== DATA SHOWN ==
##############################

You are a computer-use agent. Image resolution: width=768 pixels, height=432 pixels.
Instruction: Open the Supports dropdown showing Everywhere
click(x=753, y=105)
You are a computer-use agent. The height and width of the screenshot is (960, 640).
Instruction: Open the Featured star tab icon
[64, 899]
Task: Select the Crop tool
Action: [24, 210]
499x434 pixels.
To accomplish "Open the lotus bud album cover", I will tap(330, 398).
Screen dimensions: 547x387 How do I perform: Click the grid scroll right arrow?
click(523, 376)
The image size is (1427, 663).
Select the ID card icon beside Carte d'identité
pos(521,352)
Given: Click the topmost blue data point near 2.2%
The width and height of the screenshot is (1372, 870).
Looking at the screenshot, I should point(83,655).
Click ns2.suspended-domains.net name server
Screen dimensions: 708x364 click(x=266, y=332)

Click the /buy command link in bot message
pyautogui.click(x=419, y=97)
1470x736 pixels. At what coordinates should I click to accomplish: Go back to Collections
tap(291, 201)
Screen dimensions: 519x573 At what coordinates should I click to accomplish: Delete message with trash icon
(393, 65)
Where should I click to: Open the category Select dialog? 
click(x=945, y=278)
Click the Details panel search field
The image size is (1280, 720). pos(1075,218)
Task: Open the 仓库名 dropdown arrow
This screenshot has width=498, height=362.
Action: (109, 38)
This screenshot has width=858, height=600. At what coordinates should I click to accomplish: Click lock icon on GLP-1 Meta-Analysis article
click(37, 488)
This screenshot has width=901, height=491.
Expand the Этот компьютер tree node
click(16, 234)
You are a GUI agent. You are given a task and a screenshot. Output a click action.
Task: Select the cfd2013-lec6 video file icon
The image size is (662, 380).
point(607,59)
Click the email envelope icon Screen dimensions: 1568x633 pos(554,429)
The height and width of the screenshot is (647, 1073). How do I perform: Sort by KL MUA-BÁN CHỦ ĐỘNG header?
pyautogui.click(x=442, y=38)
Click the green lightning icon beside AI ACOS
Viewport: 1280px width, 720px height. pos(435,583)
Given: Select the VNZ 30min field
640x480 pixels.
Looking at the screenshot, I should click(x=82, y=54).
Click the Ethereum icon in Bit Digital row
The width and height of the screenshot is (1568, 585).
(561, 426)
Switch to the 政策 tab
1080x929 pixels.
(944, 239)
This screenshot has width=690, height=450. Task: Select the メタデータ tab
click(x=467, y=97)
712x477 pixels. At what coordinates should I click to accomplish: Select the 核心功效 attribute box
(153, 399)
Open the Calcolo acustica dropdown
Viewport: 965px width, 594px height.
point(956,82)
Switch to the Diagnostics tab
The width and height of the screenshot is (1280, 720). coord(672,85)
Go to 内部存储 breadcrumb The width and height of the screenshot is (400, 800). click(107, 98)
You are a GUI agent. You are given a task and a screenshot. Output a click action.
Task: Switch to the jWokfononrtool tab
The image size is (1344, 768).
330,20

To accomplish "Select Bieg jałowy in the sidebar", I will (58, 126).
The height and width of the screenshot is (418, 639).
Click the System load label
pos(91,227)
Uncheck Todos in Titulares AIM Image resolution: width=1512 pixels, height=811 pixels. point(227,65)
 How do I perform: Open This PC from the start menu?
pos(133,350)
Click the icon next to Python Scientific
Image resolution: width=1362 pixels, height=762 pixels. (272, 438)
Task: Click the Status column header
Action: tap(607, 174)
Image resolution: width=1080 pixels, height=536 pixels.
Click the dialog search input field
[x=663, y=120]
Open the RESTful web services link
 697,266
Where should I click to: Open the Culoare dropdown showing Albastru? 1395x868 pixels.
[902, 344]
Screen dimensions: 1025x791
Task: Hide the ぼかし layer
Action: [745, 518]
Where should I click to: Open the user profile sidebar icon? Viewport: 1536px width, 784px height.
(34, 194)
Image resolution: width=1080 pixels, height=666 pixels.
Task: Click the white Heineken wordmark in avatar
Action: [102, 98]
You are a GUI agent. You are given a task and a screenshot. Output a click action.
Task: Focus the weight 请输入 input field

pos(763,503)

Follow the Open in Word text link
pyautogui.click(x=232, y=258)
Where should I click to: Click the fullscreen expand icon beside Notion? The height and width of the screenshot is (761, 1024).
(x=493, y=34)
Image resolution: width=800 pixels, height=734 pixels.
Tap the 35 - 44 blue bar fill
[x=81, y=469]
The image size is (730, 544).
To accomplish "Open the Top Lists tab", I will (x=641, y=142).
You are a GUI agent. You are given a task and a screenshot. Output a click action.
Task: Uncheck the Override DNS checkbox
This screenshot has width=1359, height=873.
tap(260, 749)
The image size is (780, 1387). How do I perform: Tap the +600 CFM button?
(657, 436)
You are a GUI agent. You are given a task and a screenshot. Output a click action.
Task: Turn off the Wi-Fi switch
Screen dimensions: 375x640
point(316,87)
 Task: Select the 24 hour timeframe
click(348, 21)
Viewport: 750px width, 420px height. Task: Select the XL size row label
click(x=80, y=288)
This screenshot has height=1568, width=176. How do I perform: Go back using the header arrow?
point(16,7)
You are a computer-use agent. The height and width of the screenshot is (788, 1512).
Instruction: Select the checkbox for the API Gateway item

##############################

== EXERCISE BRIEF ==
In this exercise, reproduce the material word for word, in full.

== EXERCISE OUTPUT ==
You are a computer-use agent. Image resolution: width=768 pixels, height=432 pixels.
Instruction: Open the Supports dropdown showing Everywhere
click(x=753, y=105)
You are a computer-use agent. The height and width of the screenshot is (960, 640).
Instruction: Open the Featured star tab icon
[64, 899]
Task: Select the Crop tool
Action: [24, 210]
499x434 pixels.
To accomplish "Open the lotus bud album cover", I will tap(330, 398).
Screen dimensions: 547x387 How do I perform: Click the grid scroll right arrow?
click(523, 376)
The image size is (1427, 663).
Select the ID card icon beside Carte d'identité
pos(521,352)
Given: Click the topmost blue data point near 2.2%
The width and height of the screenshot is (1372, 870).
Looking at the screenshot, I should point(83,655).
Click ns2.suspended-domains.net name server
Screen dimensions: 708x364 click(x=266, y=332)

Click the /buy command link in bot message
pyautogui.click(x=419, y=97)
1470x736 pixels. At what coordinates should I click to accomplish: Go back to Collections
tap(291, 201)
Screen dimensions: 519x573 At what coordinates should I click to accomplish: Delete message with trash icon
(393, 65)
Where should I click to: Open the category Select dialog? 
click(x=945, y=278)
Click the Details panel search field
The image size is (1280, 720). pos(1075,218)
Task: Open the 仓库名 dropdown arrow
This screenshot has width=498, height=362.
Action: (109, 38)
This screenshot has width=858, height=600. At what coordinates should I click to accomplish: Click lock icon on GLP-1 Meta-Analysis article
click(37, 488)
This screenshot has width=901, height=491.
Expand the Этот компьютер tree node
click(16, 234)
You are a GUI agent. You are given a task and a screenshot. Output a click action.
Task: Select the cfd2013-lec6 video file icon
The image size is (662, 380).
point(607,59)
Click the email envelope icon Screen dimensions: 1568x633 pos(554,429)
The height and width of the screenshot is (647, 1073). How do I perform: Sort by KL MUA-BÁN CHỦ ĐỘNG header?
pyautogui.click(x=442, y=38)
Click the green lightning icon beside AI ACOS
Viewport: 1280px width, 720px height. pos(435,583)
Given: Select the VNZ 30min field
640x480 pixels.
Looking at the screenshot, I should click(x=82, y=54).
Click the Ethereum icon in Bit Digital row
The width and height of the screenshot is (1568, 585).
(561, 426)
Switch to the 政策 tab
1080x929 pixels.
(944, 239)
This screenshot has width=690, height=450. Task: Select the メタデータ tab
click(x=467, y=97)
712x477 pixels. At what coordinates should I click to accomplish: Select the 核心功效 attribute box
(153, 399)
Open the Calcolo acustica dropdown
Viewport: 965px width, 594px height.
point(956,82)
Switch to the Diagnostics tab
The width and height of the screenshot is (1280, 720). coord(672,85)
Go to 内部存储 breadcrumb The width and height of the screenshot is (400, 800). click(107, 98)
You are a GUI agent. You are given a task and a screenshot. Output a click action.
Task: Switch to the jWokfononrtool tab
The image size is (1344, 768).
330,20

To accomplish "Select Bieg jałowy in the sidebar", I will (58, 126).
The height and width of the screenshot is (418, 639).
Click the System load label
pos(91,227)
Uncheck Todos in Titulares AIM Image resolution: width=1512 pixels, height=811 pixels. point(227,65)
 How do I perform: Open This PC from the start menu?
pos(133,350)
Click the icon next to Python Scientific
Image resolution: width=1362 pixels, height=762 pixels. (272, 438)
Task: Click the Status column header
Action: tap(607, 174)
Image resolution: width=1080 pixels, height=536 pixels.
Click the dialog search input field
[x=663, y=120]
Open the RESTful web services link
 697,266
Where should I click to: Open the Culoare dropdown showing Albastru? 1395x868 pixels.
[902, 344]
Screen dimensions: 1025x791
Task: Hide the ぼかし layer
Action: [745, 518]
Where should I click to: Open the user profile sidebar icon? Viewport: 1536px width, 784px height.
(34, 194)
Image resolution: width=1080 pixels, height=666 pixels.
Task: Click the white Heineken wordmark in avatar
Action: [102, 98]
You are a GUI agent. You are given a task and a screenshot. Output a click action.
Task: Focus the weight 请输入 input field

pos(763,503)

Follow the Open in Word text link
pyautogui.click(x=232, y=258)
Where should I click to: Click the fullscreen expand icon beside Notion? The height and width of the screenshot is (761, 1024).
(x=493, y=34)
Image resolution: width=800 pixels, height=734 pixels.
Tap the 35 - 44 blue bar fill
[x=81, y=469]
The image size is (730, 544).
To accomplish "Open the Top Lists tab", I will (x=641, y=142).
You are a GUI agent. You are given a task and a screenshot. Output a click action.
Task: Uncheck the Override DNS checkbox
This screenshot has width=1359, height=873.
tap(260, 749)
The image size is (780, 1387). How do I perform: Tap the +600 CFM button?
(657, 436)
You are a GUI agent. You are given a task and a screenshot. Output a click action.
Task: Turn off the Wi-Fi switch
Screen dimensions: 375x640
point(316,87)
 Task: Select the 24 hour timeframe
click(348, 21)
Viewport: 750px width, 420px height. Task: Select the XL size row label
click(x=80, y=288)
This screenshot has height=1568, width=176. How do I perform: Go back using the header arrow?
point(16,7)
You are a computer-use agent. The height and width of the screenshot is (788, 1512).
Instruction: Select the checkbox for the API Gateway item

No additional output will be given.